Justice Department Report: DEA Reduces Agency Laptop Theft but Missing Weapons Rate Edges Up

The Drug Enforcement Administration is losing more guns but fewer laptops than it was about five years ago, the Justice Department's inspector general said Friday.

The follow-up report found that some of the same problems cited in a 2002 audit remain: Policies for storing weapons and laptops are not always followed and, when they are lost, officials don't regularly report them.

The report credited the DEA with a 50 percent reduction in the frequency with which laptops are lost and stolen. But the inspector general said officials often have no idea what information was on the computers when they were stolen.

Officials are required to document whether sensitive material was on a lost or stolen computer. But of the 231 laptops lost in the 5 1/2 years covered by the report, such documents were filed only five times.

"We asked DEA senior managers what the DEA did to determine the contents of the remaining 226 lost or stolen laptop computers. The DEA was unable to provide information regarding what was on the laptops," the report said. "We believe the DEA's inability to determine what was on the many stolen or missing laptops was a significant failure."

Auditors said the DEA lost 22 firearms and had an additional 69 stolen over the 5 1/2-year period. The stolen weapons included pistols, rifles, shotguns, and a submachine gun.

The majority of stolen guns had been left in an official's car, despite a policy prohibiting leaving a weapon unattended in a vehicle. The report cited examples of guns stolen from cars parked outside restaurants, hotels, schools and gyms. Some agents had their guns taken from their cars while they were shopping or getting coffee. One firearm was stolen while the car was at the body shop.

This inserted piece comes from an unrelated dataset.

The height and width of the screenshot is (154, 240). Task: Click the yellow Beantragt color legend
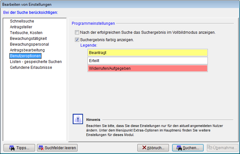coord(147,52)

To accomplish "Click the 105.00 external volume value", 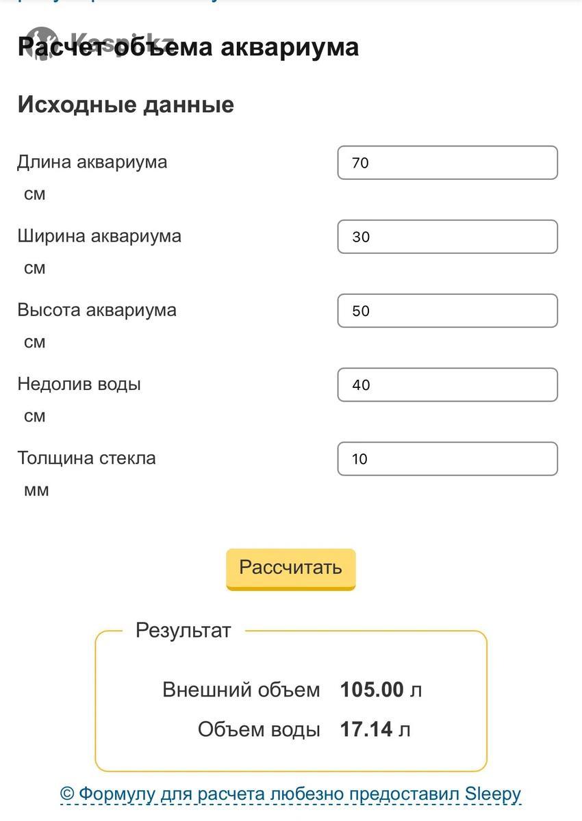I will (372, 690).
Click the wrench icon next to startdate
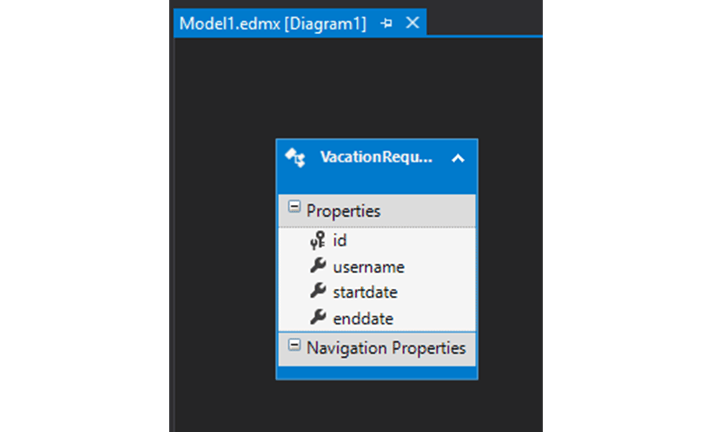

The DEA, in a written response attached to the report, said it agreed with many of the recommendations and had already taken several steps to improve its reporting process. All laptops containing sensitive information are now encrypted, the agency said, and all lost or stolen firearms are routinely reported.

"The DEA has made significant improvements in its rate of loss for laptops," agency spokesman Garrison Courtney said. "In those instances where weapons were lost or stolen, appropriate disciplinary actions were taken by DEA."